I understand that isolating the script is a benefit, but my (very inexperienced) mental model of how I would organize code in Windmill is that I'd want to use one set of dependencies per workspace, and thus one requirements.txt and virtualenv per workspace would be fine.

andnofence avatar Dec 19 '23 01:12 andnofence

Apologies, I didn't see requests wasn't used in your logic. We indeed use requests to resolve the local imports and so would need it listed there but we will fix this by making the http request use urllib directly (which is part of the stdlib)

rubenfiszel avatar Dec 19 '23 02:12 rubenfiszel

After having gave it more thought, I'm now convinced the best solution would be that upon deployment of the common module, all the importers of that common module would get re-deployed automatically. It require a bit of machinery but it can be done. See #2883 for tracking

rubenfiszel avatar Dec 19 '23 03:12 rubenfiszel

Great, I've followed that that issue and look forward to testing the fix!

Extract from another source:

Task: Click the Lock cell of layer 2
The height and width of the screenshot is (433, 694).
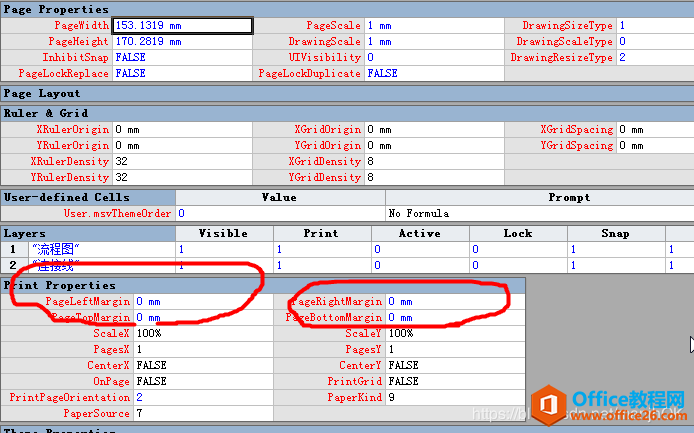Action: [517, 266]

andnofence avatar Dec 19 '23 06:12 andnofence

This is fixed for python scripts being imported by python scripts by maintaining a dependency map. Updating the common dependency will trigger a recomputation of the dependencies of all the dependent scripts.

What is left:

  • do the same for bun
  • also recompute the lockfile of flows and apps which could be affected by this in their inline script

rubenfiszel avatar Jan 08 '24 10:01 rubenfiszel

Hi, apologies for hijacking this. My flows runs fine from Windmill web UI, but if I call from API,

{{windmill_host}}/api/w/{{workspace_name}}/jobs/run_wait_result/f/path-to-flows-name

it gives this error instead: "ExitCode: 1, last log lines:\n1 | Not found: Script not found at name f/Shared/scripts/default\n ^\nerror: Expected \";\" but found \"found\"\n at /tmp/windmill/wk-default-a7b12051c9ff-mNvkh/019123a1-afa9-903d-0c84-5e6c1141a2bd/f/Shared/scripts/default.ts.url:1:5\n1 | Not found: Script not found at name f/Shared/scripts/default\n ^\nerror: Unexpected :\n at /tmp/windmill/wk-default-a7b12051c9ff-mNvkh/019123a1-afa9-903d-0c84-5e6c1141a2bd/f/Shared/scripts/default.ts.url:1:10\nBun v1.1.18 (Linux x64 baseline)"

is this a related error to this issue or is it belongs to https://github.com/windmill-labs/windmill/issues/3721 ?

razuro avatar Aug 05 '24 17:08 razuro